Work instructions
Only the lines from the top of the data through the one with "1404x723 pixels." are to be written out, each exactly as it stands.

Supplied material
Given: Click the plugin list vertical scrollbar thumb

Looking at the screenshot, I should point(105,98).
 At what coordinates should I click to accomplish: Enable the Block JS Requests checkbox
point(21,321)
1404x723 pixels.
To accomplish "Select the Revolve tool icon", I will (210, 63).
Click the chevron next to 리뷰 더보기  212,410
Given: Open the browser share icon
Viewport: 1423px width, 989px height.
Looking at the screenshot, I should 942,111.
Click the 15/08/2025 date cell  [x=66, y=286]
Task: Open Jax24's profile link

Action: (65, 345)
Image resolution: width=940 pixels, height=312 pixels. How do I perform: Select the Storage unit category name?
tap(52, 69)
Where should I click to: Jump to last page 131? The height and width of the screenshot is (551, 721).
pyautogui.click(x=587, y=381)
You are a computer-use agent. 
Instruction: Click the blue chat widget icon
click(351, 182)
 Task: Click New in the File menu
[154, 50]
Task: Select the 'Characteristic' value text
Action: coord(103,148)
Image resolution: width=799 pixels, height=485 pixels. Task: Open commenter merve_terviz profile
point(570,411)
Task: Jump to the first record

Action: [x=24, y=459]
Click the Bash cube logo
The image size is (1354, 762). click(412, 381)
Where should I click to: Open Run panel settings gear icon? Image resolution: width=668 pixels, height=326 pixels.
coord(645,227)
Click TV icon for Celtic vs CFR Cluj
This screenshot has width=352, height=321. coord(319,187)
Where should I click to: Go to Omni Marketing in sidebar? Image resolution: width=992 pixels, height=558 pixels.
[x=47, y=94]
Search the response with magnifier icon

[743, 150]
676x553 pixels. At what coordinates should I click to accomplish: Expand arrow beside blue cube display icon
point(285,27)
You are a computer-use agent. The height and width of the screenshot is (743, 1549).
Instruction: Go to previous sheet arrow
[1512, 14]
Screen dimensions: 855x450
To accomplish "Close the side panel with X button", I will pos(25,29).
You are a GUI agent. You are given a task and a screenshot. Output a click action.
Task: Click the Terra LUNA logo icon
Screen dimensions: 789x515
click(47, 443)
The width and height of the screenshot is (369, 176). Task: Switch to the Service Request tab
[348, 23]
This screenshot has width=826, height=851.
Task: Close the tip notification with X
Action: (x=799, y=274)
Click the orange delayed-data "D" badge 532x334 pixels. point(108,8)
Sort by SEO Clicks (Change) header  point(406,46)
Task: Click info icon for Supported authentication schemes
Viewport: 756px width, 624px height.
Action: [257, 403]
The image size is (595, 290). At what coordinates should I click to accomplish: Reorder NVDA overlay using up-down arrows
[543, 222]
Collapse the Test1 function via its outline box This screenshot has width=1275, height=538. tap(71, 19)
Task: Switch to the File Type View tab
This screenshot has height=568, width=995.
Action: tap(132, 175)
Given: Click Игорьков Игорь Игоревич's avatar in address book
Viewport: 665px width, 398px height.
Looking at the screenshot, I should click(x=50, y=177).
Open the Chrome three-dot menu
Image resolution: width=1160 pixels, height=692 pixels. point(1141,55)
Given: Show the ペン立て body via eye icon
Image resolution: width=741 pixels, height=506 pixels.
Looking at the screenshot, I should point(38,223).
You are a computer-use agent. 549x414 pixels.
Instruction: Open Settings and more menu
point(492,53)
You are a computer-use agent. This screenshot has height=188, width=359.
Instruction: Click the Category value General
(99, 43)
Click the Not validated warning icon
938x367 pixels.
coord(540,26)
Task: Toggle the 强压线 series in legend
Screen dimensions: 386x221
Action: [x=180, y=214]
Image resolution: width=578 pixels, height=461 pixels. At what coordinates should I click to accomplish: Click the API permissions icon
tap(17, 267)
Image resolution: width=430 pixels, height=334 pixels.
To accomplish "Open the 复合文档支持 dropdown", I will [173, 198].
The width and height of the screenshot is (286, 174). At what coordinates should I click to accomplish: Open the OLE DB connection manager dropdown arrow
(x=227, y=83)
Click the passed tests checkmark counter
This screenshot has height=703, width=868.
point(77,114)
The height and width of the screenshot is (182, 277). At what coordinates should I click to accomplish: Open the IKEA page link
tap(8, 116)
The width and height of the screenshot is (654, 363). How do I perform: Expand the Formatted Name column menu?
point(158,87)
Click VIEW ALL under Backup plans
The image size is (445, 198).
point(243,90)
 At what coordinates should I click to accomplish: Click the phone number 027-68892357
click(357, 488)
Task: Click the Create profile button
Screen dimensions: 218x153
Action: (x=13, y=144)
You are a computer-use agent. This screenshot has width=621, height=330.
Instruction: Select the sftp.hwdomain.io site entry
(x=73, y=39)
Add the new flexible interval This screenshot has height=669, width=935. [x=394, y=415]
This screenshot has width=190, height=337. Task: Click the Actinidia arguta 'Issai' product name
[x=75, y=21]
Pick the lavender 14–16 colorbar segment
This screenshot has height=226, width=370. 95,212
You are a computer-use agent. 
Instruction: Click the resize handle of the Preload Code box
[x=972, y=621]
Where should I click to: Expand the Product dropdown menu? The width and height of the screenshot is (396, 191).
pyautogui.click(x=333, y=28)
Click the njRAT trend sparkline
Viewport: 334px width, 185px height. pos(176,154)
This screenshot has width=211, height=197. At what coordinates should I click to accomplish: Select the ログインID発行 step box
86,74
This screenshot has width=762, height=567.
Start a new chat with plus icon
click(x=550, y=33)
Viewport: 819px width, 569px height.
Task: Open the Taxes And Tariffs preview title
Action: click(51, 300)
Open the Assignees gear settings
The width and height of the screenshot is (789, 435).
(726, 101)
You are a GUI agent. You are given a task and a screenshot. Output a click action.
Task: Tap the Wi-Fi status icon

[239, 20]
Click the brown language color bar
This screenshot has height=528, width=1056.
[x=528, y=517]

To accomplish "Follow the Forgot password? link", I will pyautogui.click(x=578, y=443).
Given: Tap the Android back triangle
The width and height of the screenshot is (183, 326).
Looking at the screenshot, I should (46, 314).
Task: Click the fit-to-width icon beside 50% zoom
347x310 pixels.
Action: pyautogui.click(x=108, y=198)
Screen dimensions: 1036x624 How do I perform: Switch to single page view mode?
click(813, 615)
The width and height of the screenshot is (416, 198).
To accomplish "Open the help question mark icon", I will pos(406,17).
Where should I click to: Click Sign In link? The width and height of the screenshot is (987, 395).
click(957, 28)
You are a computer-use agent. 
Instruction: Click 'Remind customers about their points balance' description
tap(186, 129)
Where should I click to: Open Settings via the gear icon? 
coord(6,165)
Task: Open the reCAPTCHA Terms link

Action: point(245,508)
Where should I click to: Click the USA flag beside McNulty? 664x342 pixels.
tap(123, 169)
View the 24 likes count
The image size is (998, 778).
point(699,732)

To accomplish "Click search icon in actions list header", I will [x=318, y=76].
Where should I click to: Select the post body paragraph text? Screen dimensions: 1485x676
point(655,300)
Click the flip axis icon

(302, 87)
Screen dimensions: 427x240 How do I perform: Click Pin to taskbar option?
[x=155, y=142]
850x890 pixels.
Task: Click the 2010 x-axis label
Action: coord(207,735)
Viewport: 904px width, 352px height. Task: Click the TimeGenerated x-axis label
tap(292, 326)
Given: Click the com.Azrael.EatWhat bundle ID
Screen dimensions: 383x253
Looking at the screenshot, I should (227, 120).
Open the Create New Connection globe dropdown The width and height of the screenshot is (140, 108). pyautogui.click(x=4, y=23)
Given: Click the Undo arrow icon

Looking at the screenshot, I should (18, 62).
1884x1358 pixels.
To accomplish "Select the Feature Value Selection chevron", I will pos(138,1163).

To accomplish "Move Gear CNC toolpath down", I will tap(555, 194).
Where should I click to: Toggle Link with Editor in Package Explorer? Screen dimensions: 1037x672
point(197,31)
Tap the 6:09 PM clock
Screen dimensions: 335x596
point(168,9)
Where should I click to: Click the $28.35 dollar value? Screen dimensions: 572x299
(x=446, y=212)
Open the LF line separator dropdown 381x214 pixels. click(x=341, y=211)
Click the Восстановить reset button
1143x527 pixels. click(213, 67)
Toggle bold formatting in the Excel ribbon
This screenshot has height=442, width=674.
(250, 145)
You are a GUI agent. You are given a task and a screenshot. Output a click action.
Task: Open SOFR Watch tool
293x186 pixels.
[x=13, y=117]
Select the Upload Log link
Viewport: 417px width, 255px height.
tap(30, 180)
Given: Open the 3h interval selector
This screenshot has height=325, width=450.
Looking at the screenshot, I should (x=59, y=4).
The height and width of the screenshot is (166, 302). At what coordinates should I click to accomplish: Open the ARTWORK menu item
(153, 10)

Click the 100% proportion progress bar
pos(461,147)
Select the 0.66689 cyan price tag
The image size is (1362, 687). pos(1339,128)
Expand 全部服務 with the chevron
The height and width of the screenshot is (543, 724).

Answer below
Given: Click the plugin list vertical scrollbar thumb

Looking at the screenshot, I should point(105,98).
 At what coordinates should I click to accomplish: Enable the Block JS Requests checkbox
point(21,321)
1404x723 pixels.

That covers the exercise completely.